[Required work]: Transcribe word for word the section of the passage on palliative care in homes for the elderly below, from "Medical and health care personnel is" to "is most common.".

[Passage]:
+ + + +

Medical and health care personnel is present both at the beginning and at the end of life. At the end of life, these employees play a crucial role when caring for the dying, which is considered one of the most stressful aspects in health care. Yet in this field, little qualitative research on the experience of medical and health care personnel in providing palliative care has been conducted. This master's thesis explores the feelings and views of medical and health care personnel and their experience and understanding of palliative care in homes for the elderly, where, in addition to hospitals, palliative care is most common.
In this study conducted with health professionals employed at a nursing home, most participants perceive dying and death as a natural and integral part of life and have positive experiences with palliative care. Nevertheless, most participants are uncomfortable when talking to care recipients or their relatives on the subject of dying and death, which could be due to a perceived lack of competence for such conversations. As the most difficult part of palliative care, the participants point out the confrontation with the suffering and pain of the dying, which arouses a feeling of helplessness in them. In addition, all participants in one form or another experience hardship and are of the opinion that they take too much of the burden home, but they are of the opinion that they do not need to talk to a professionally trained worker.
Death is still a taboo in today's society, which is why employees in homes for the elderly deal with death behind the scenes and prefer to turn to each other in times of distress, related to dying and death. This may be the consequence of misconception or lack of knowledge about palliative care by both employees and the public. This paper is intended to encourage a more intensive consideration of palliative care in homes for the elderly, as well as an understanding and awareness of the importance of palliative care for the well being of patients and their families.

+ + + +

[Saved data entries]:

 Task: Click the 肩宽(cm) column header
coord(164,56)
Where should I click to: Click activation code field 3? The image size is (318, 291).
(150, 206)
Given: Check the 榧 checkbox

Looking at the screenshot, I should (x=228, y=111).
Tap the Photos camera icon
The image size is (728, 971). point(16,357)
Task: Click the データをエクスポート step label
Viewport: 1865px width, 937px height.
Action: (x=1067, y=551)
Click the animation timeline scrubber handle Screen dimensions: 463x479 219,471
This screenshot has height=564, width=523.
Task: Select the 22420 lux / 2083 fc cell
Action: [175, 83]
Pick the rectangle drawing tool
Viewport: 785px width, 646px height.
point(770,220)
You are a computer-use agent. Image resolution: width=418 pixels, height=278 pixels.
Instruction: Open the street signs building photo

+ + + +

[Your response]:
Medical and health care personnel is present both at the beginning and at the end of life. At the end of life, these employees play a crucial role when caring for the dying, which is considered one of the most stressful aspects in health care. Yet in this field, little qualitative research on the experience of medical and health care personnel in providing palliative care has been conducted. This master's thesis explores the feelings and views of medical and health care personnel and their experience and understanding of palliative care in homes for the elderly, where, in addition to hospitals, palliative care is most common.